Ritiene che la Germania con lo scudo adottato da 200 miliardi per proteggere le imprese e le famiglie a casa sua si stia isolando e si stia muovendo in maniera egoistica?
“Assieme alla collega Laura Ferrara abbiamo presentato una interrogazione alla Commissione europea per denunciare i rischi di violazione della normativa europea sugli aiuti di Stato e sulla concorrenza. La risposta della Germania è legittima, ma sbagliata. È giusto che ogni governo protegga i propri cittadini, noi d’altronde per mesi abbiamo chiesto uno scostamento di bilancio a Draghi, ma questo non deve avvenire a scapito della solidarietà europea”.

In Italia a breve avremo l’esecutivo Meloni crede che riuscirà in Europa a imporsi laddove Draghi non è riuscito?

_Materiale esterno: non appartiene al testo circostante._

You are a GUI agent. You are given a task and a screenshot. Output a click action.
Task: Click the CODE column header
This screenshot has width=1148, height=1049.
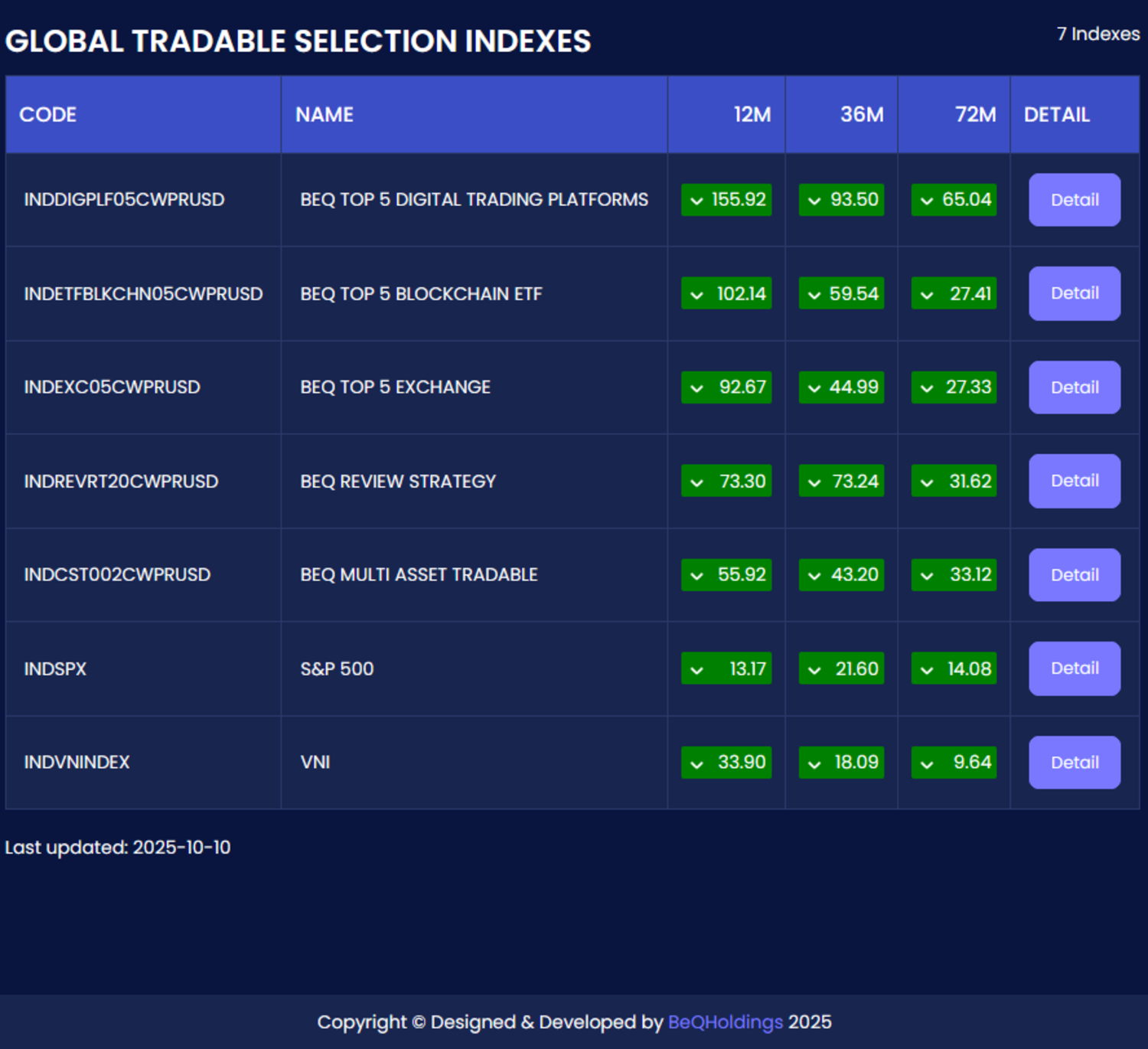point(48,115)
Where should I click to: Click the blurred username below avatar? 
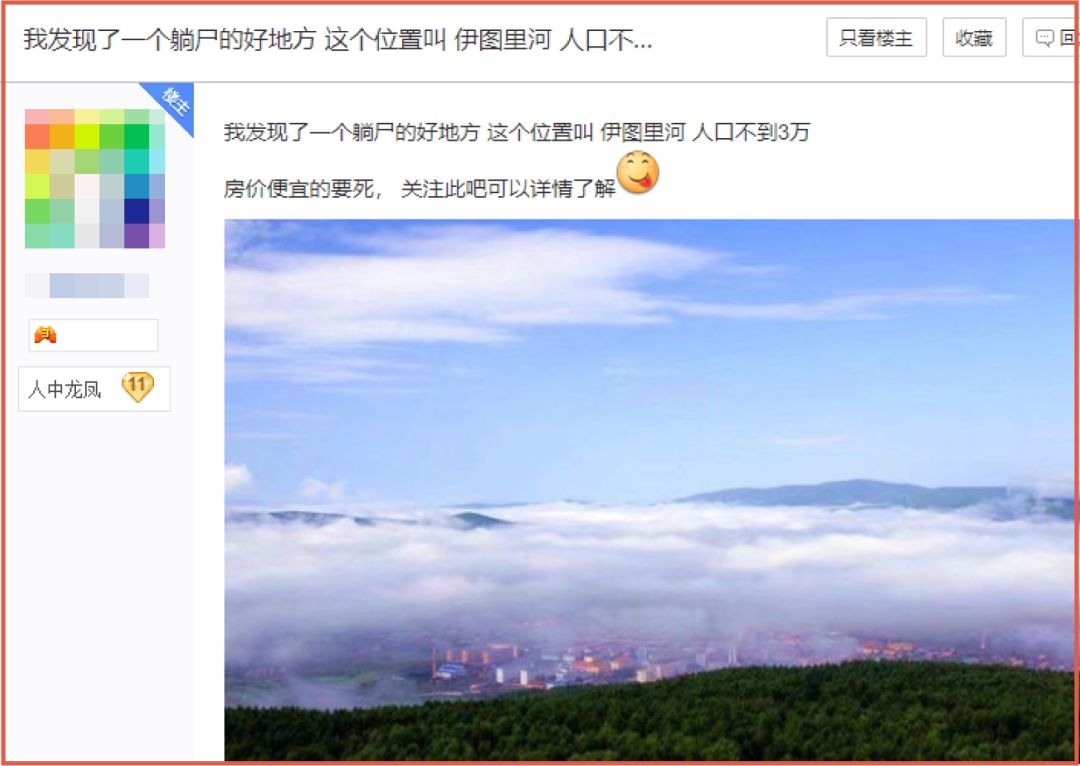pyautogui.click(x=87, y=285)
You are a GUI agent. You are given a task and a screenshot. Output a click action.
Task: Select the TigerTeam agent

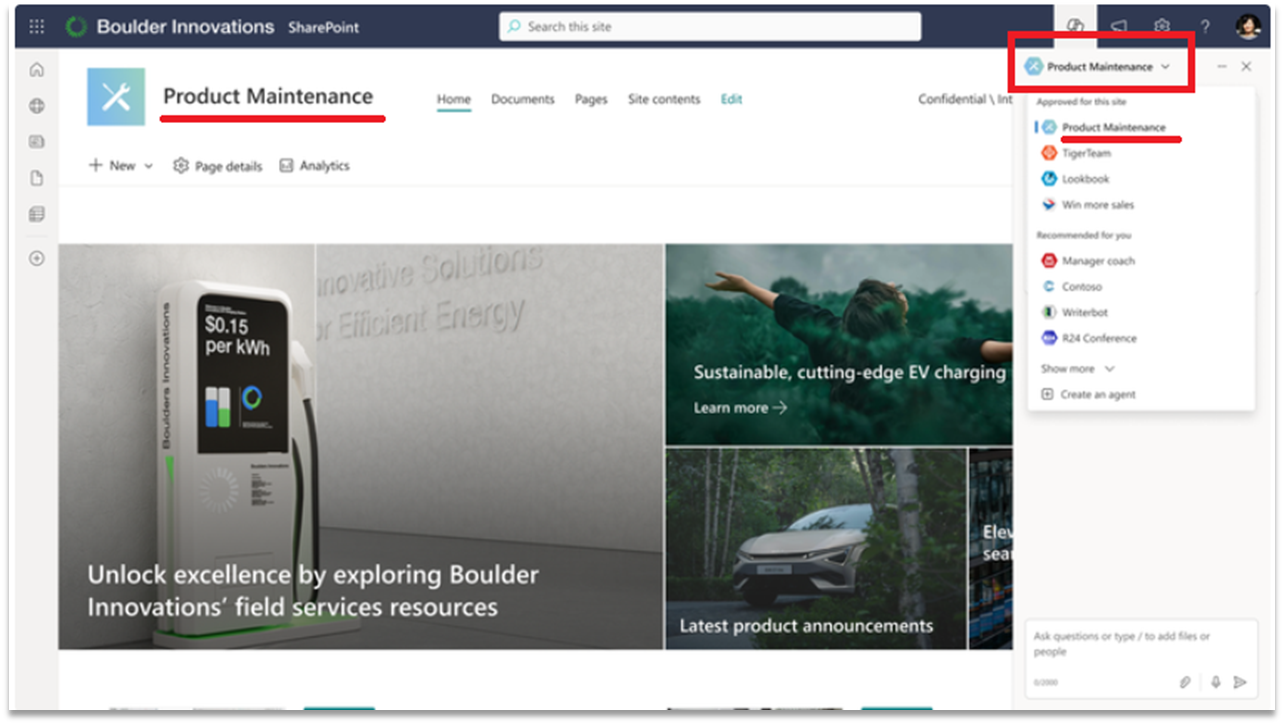[x=1085, y=153]
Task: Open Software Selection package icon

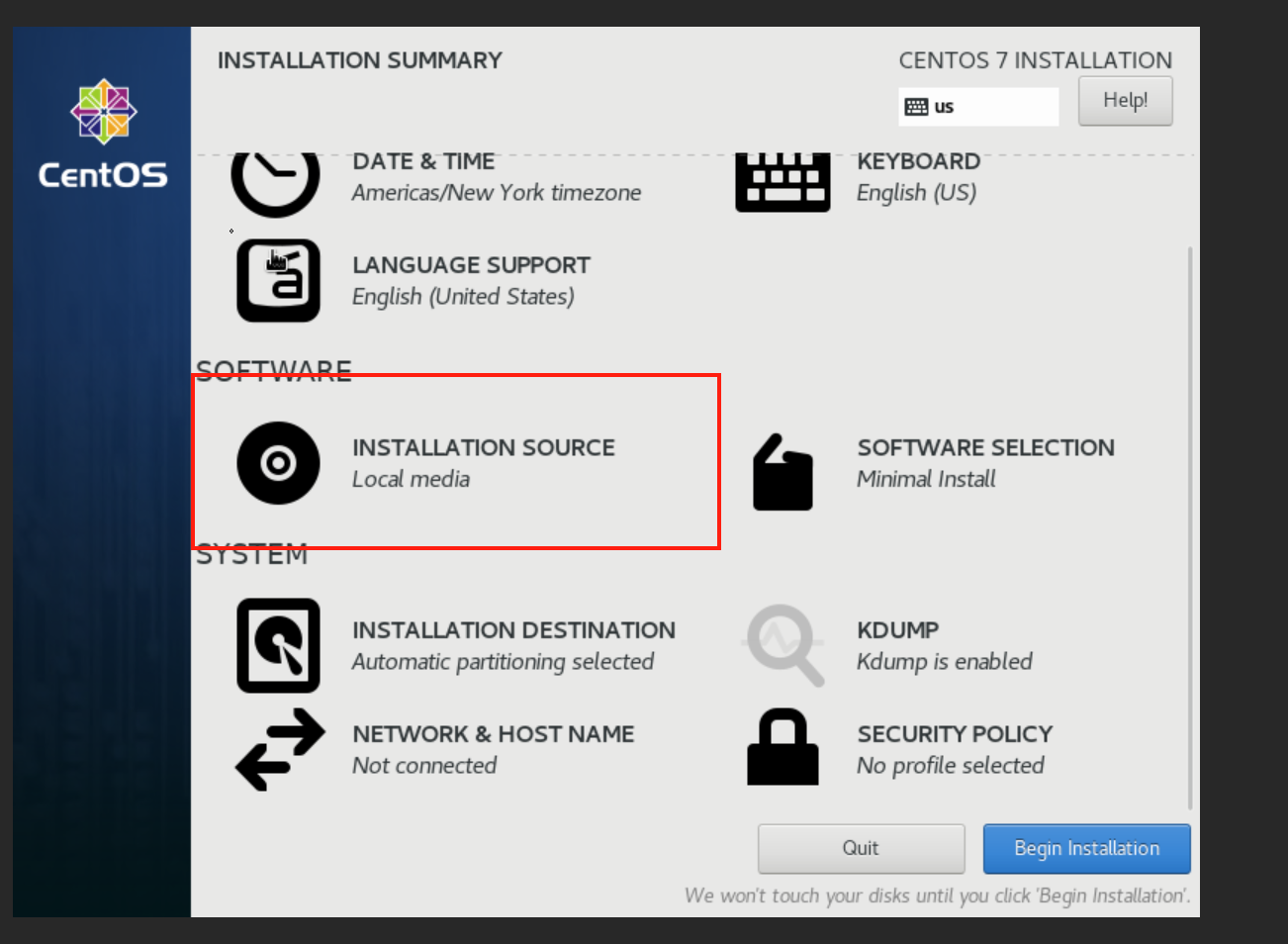Action: (782, 473)
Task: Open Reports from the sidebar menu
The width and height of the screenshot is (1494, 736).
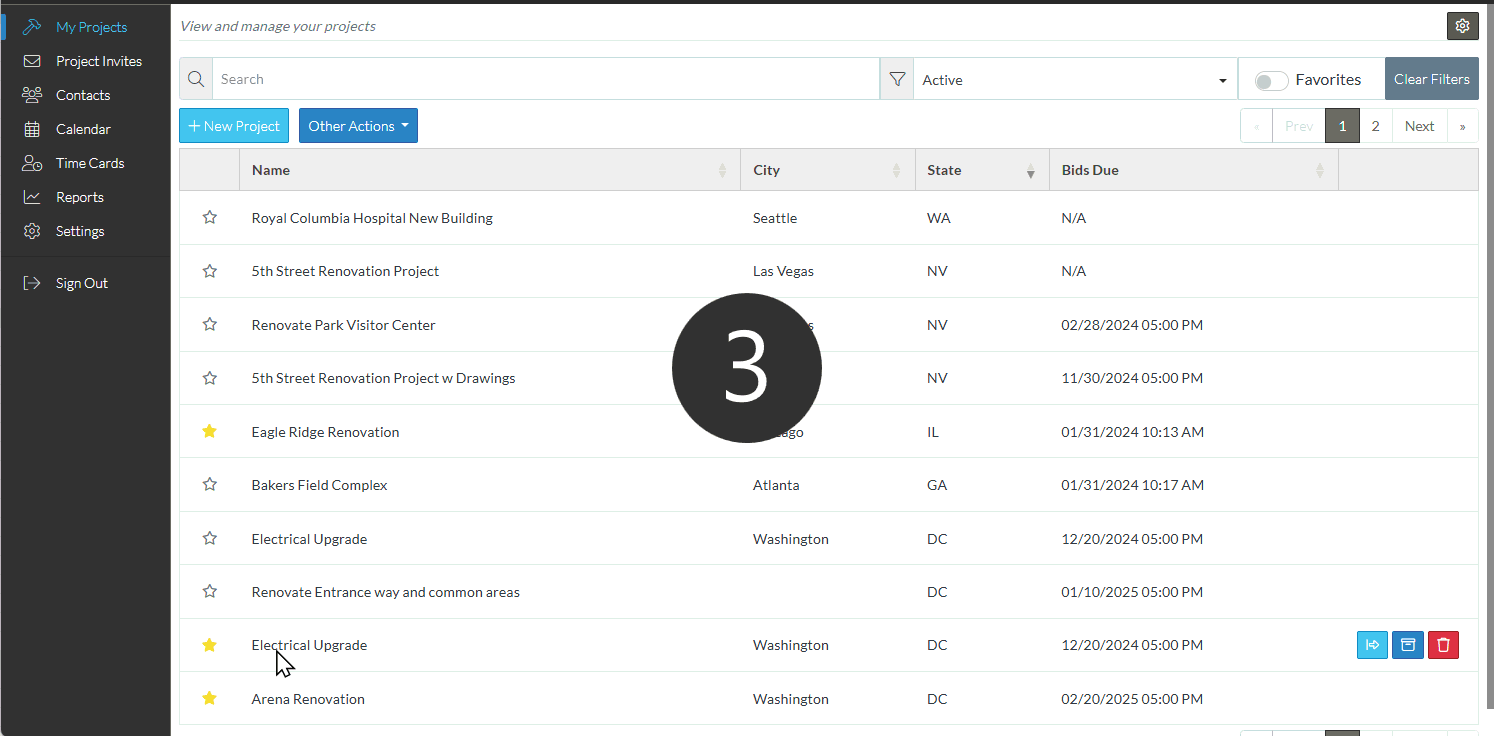Action: (x=79, y=197)
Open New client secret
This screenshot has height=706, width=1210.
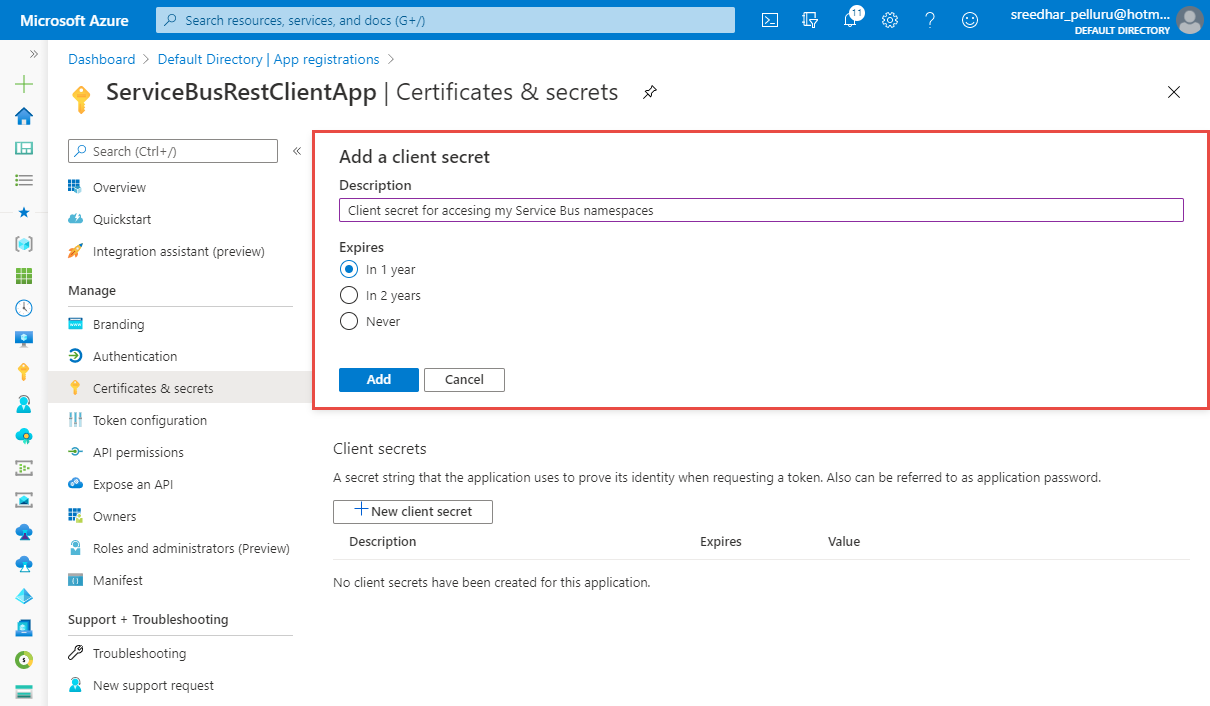point(412,511)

“I riferimenti europei della Meloni sono Orban e Morawiecki che sono ostili a una maggiore integrazione europea. Orban non è riuscito nemmeno a farsi approvare il Pnrr da Bruxelles e la Polonia è sotto indagine per le ripetute violazioni sullo stato di diritto. Politicamente in Europa la Meloni è isolata e dubito che a Bruxelles possa ottenere qualcosa se non delle pacche sulle spalle. L’anti-europeismo della Meloni può rappresentare un danno grave per gli interessi italiani”.

Ritiene che il Piano nazionale di ripresa e resilienza possa essere rivisto come dice Giorgia Meloni?
“La Meloni punta a mettere il cappello sul Pnrr che, lo ricordo, lei non l’ha votato. Al Parlamento europeo i suoi parlamentari si sono astenuti sul Recovery fund, un chiaro voto anti-italiano al quale cerca oggi di rimediare. Se il suo obiettivo è quello di travasare fondi europei già stanziati per il Sud Italia e per la transizione sostenibile noi faremo muro. Impediremo uno scippo ai danni dell’ambiente e delle aree più povere d’Italia che hanno bisogno oggi più che mai di investimenti per ripartire”.